İran’ın İsfahan kentindeki Natanz Nükleer Tesisi’nin çelik konstrüksiyon inşaatında meydana gelen hasar “gizemini” koruyor. Tartışmalı tesiste evvelki gün meydana gelen vakayla ilgili “saldırı” ve “sabotaj” argümanları İranlı yetkililerce yalanlansa da, devlette peş peşe meydana gelen patlamaların son halkasını oluşum eden hadiseyle ilgili tatmin edici bir açıklama yapılmadı.
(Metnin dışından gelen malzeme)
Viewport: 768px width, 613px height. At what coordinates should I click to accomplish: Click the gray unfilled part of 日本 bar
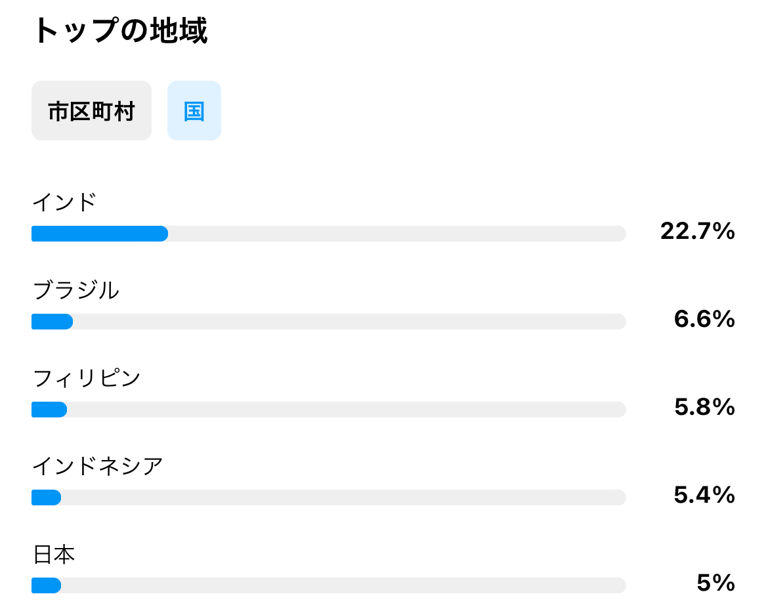tap(341, 585)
Son olarak ABD’de yayımlanan New York Times gazetesi, “adını vermek istemeyen bir Orta Şark istihbarat yetkilisi”ne dayandırdığı haberde Natanz Nükleer Tesisi’nde meydana gelen hasarla ilgili birinci bulguların, hadisenin sabotaj olduğunu ortaya koyduğu tez etti.
Haberde, tesiste meydana gelen patlamanın, içeri yerleştirilen bir patlayıcı cihazdan kaynaklandığı öne sürüldü.
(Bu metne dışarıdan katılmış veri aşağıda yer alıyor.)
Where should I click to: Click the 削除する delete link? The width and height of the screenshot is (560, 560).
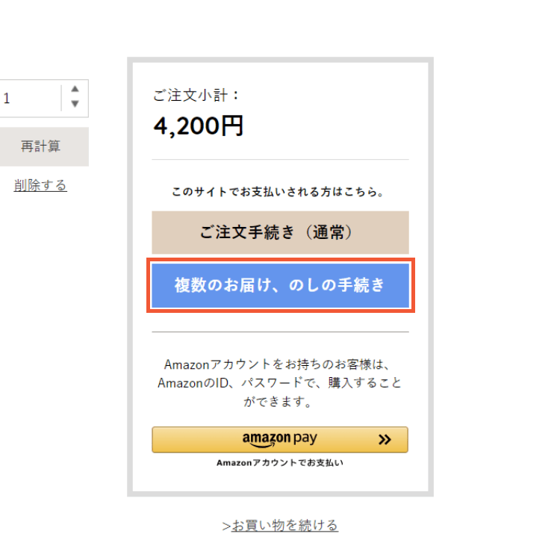[40, 185]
New York Times haberinde, vakanın bir endüstriyel kaza olması ihtimalinin de bulunduğu belirtilirken, birtakım Batılı yayın organları iddiayı bir adım öteye taşıyarak hadisenin “İsrail’e bağlı kimi kümelerin saldırısı sonucu meydana geldiğini” yazdı.
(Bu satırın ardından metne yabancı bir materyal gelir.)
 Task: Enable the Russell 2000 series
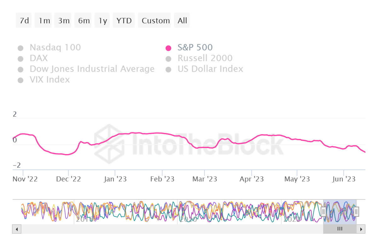coord(169,58)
İran Ulusal Güvenlik Yüksek Kurulu Sözcüsü Keyvan Hüsrevi ise dün yaptığı açıklamada, tesiste meydana gelen “olayın” nedeninin tespit edildiğini ama “güvenlik gerekçesiyle tutarlı zamanda” açıklanacağını söyledi.
“GİZEMLİ” HADISE
Evvelki gün Natanz Nükleer Tesisi’nin açık sahasında bulunan çelik konstrüksiyon inşaatının zarar gördüğü gelgelelim nükleer faaliyetlerde aksama olmadığı bildirilmişti.
İran Atom Gücü Kurumu Sözcüsü Behruz Kemalvendi, yaptığı yazılı açıklamada Natanz Nükleer Tesisi’nde “bir hadise meydana geldiğini” belirtmiş, hadisenin nasıl geliştiğine ve nedenine ait incelemelerin sürdüğünü kaydetmişti.
Can kaybı yaşanmadığını belirten Kemalvendi, zarar gören tarafın faal olmaması nedeniyle kaygı edilecek bir durumun vuku bulmadığını vurgulamıştı.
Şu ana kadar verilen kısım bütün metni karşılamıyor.